Picabia qui semble souhaiter un art de la mobilité, pourrait abandonner la peinture statique pour aborder maintenant des moyens nouveaux (comme fit la Loïe Füller). Mais comme peintre de tableaux je lui conseille d'aborder franchement le sujet (poésie) qui est l'essence des arts plastiques.
[Marcel DUCHAMP]
Les tableaux de Marcel Duchamp ne sont pas encore assez nombreux et ils diffèrent trop entre eux pour qu'on puisse tirer des indications qu'ils fournissent un jugement sur le talent véritable de leur auteur. Comme la plupart des peintres nouveaux, Marcel Duchamp n'a plus le culte des apparences. (Il semble que ce soit Gauguin qui le premier ait renoncé à ce qui fut si longtemps la religion des peintres.)

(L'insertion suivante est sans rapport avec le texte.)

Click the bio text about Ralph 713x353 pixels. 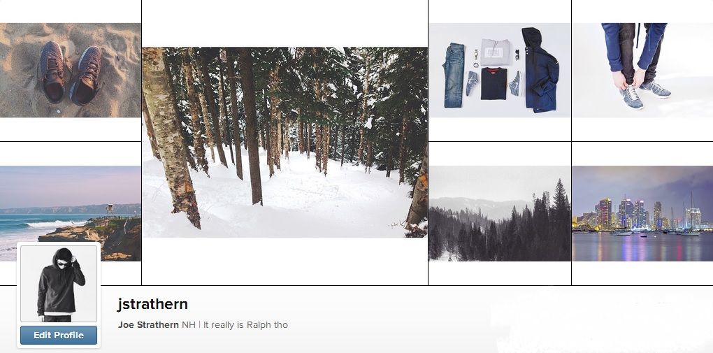(x=245, y=325)
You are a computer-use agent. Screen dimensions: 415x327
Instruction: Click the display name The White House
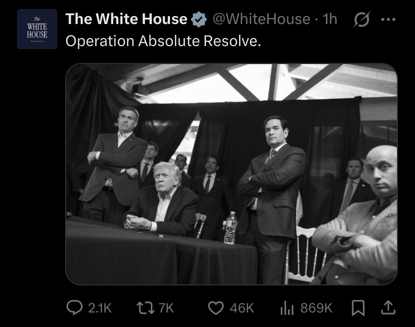pyautogui.click(x=126, y=19)
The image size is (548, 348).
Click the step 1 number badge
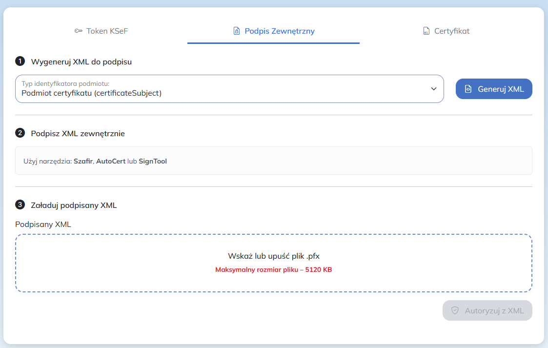20,61
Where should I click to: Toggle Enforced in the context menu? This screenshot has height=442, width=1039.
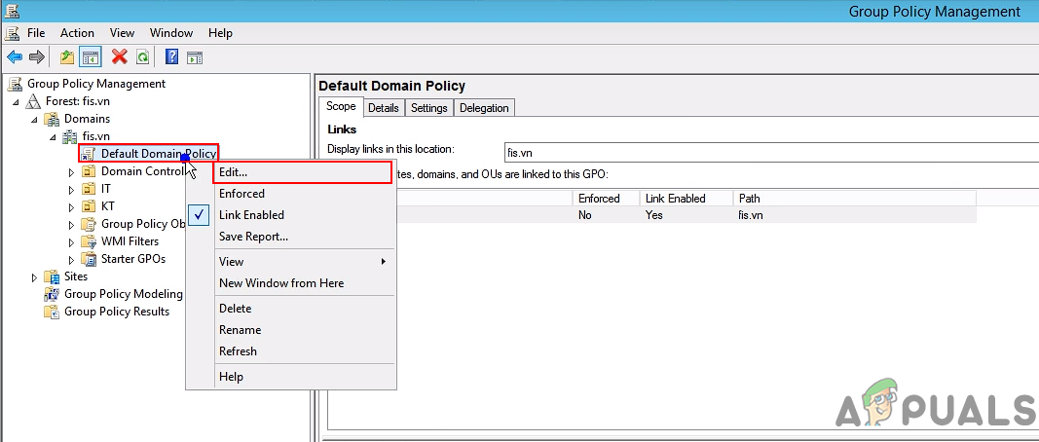(x=241, y=194)
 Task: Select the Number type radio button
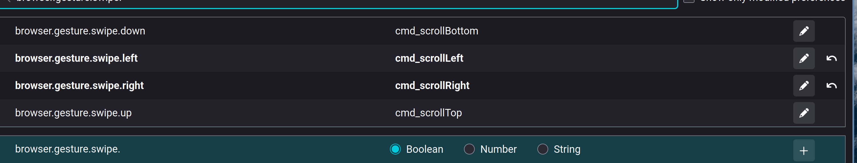[x=469, y=149]
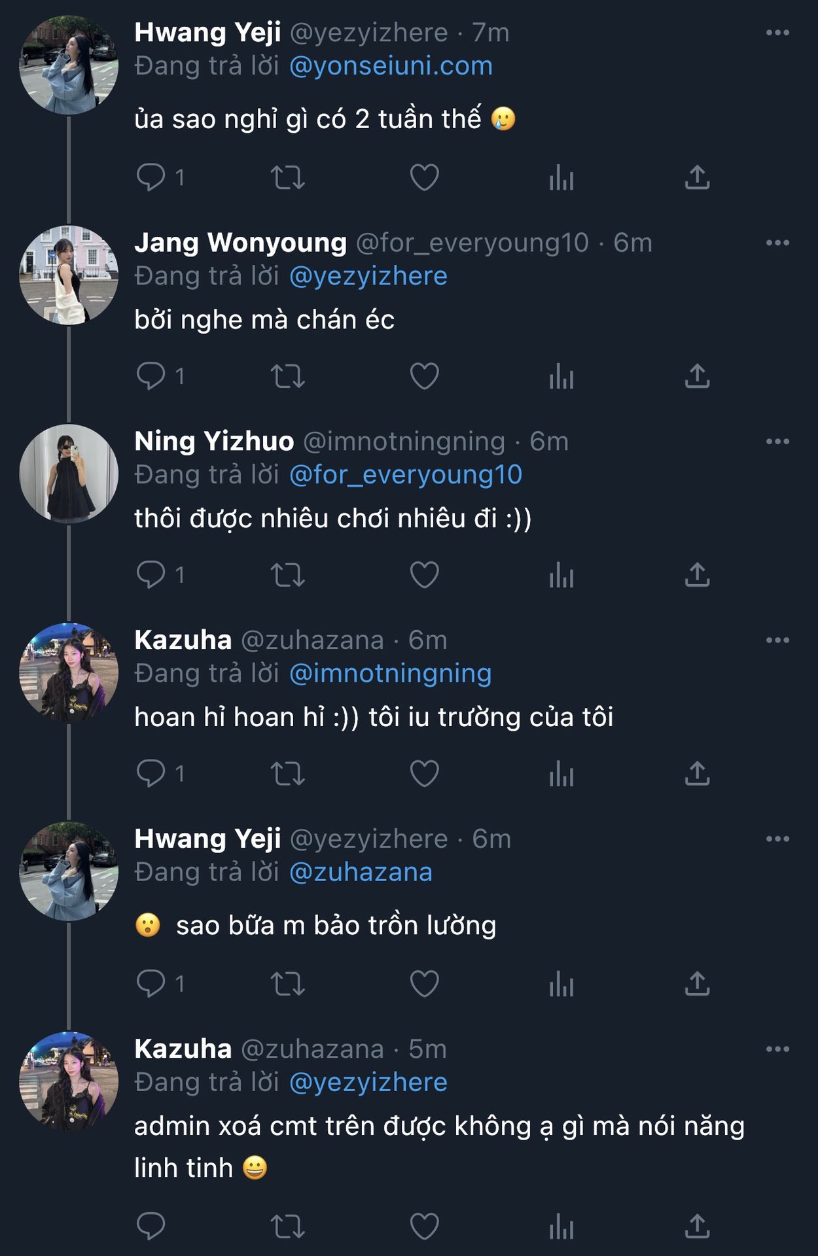Open more options menu on Kazuha's last tweet
The width and height of the screenshot is (818, 1256).
[x=777, y=1049]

À ses débuts, Marcel Duchamp fut influencé de Braque (tableaux exposés au Salon d'Automne 1911 et Galerie de la rue Tronchet 1911) et de la Tour de Delaunay (Jeune homme mélancolique dans un train).
Pour écarter de son art toutes les perceptions qui pourraient devenir notions, Duchamp écrit sur son tableau le titre qu'il lui confère. Ainsi, la littérature dont si peu de peintres se sont passés, disparaît de son art, mais non la poésie. Il se sert ensuite de formes et de couleurs, non pour rendre des apparences, mais afin de pénétrer la nature même de ces formes et de ces couleurs formelles qui désespèrent les peintres au point qu'ils voudraient s'en passer et dont ils tenteront de se passer chaque fois qu'il sera possible.
Marcel Duchamp oppose, à la composition concrète de ses tableaux, un titre intellectuel à l'extrême. En ce sens, il va aussi loin que possible et ne craint pas d'encourir le reproche de faire une peinture ésotérique, sinon absconse.